■ **Exercise prompt**:
Rewrite all of the data below, swapping each "screenshot" for "screen capture" and changing nothing else. Leave the pictures out.

■ **Data in this exercise**:
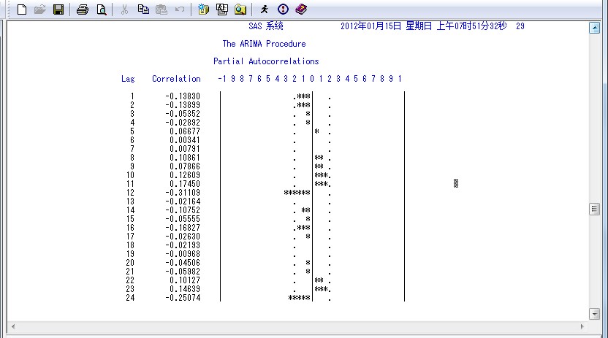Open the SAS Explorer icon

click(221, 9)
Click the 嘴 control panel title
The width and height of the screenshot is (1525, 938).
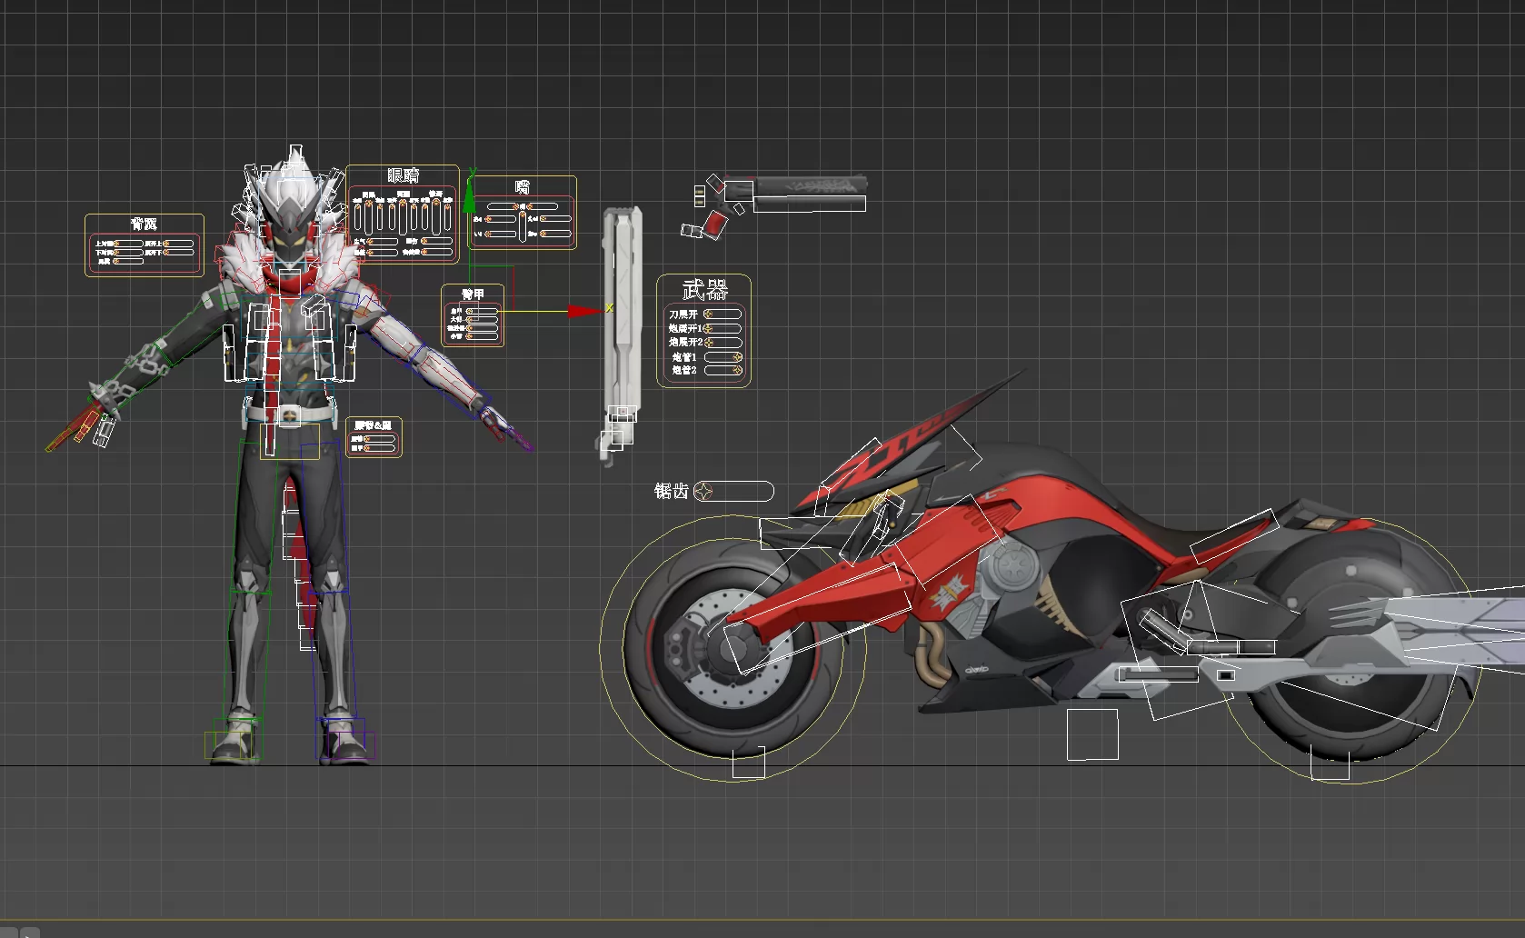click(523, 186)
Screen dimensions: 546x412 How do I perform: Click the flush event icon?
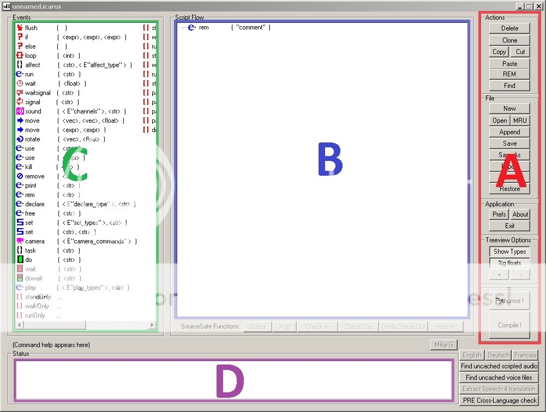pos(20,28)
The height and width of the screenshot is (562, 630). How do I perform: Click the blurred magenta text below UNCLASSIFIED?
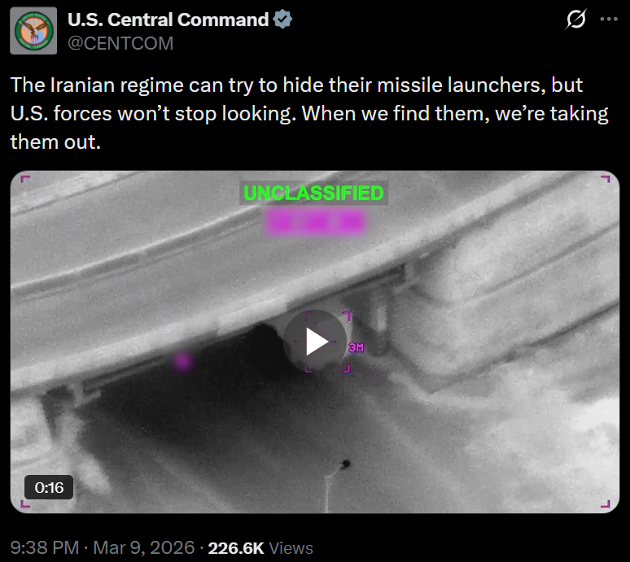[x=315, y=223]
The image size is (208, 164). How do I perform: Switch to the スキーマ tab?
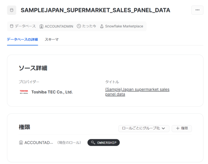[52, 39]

■ **Result of this exercise**:
Open the SAS Explorer icon

click(221, 9)
Click the 嘴 control panel title
The width and height of the screen capture is (1525, 938).
click(523, 186)
Screen dimensions: 546x412 How do I perform: Click the flush event icon?
pos(20,28)
The height and width of the screen capture is (562, 630). How do I perform: Click the blurred magenta text below UNCLASSIFIED?
[x=315, y=223]
The image size is (208, 164). How do I perform: Switch to the スキーマ tab?
[52, 39]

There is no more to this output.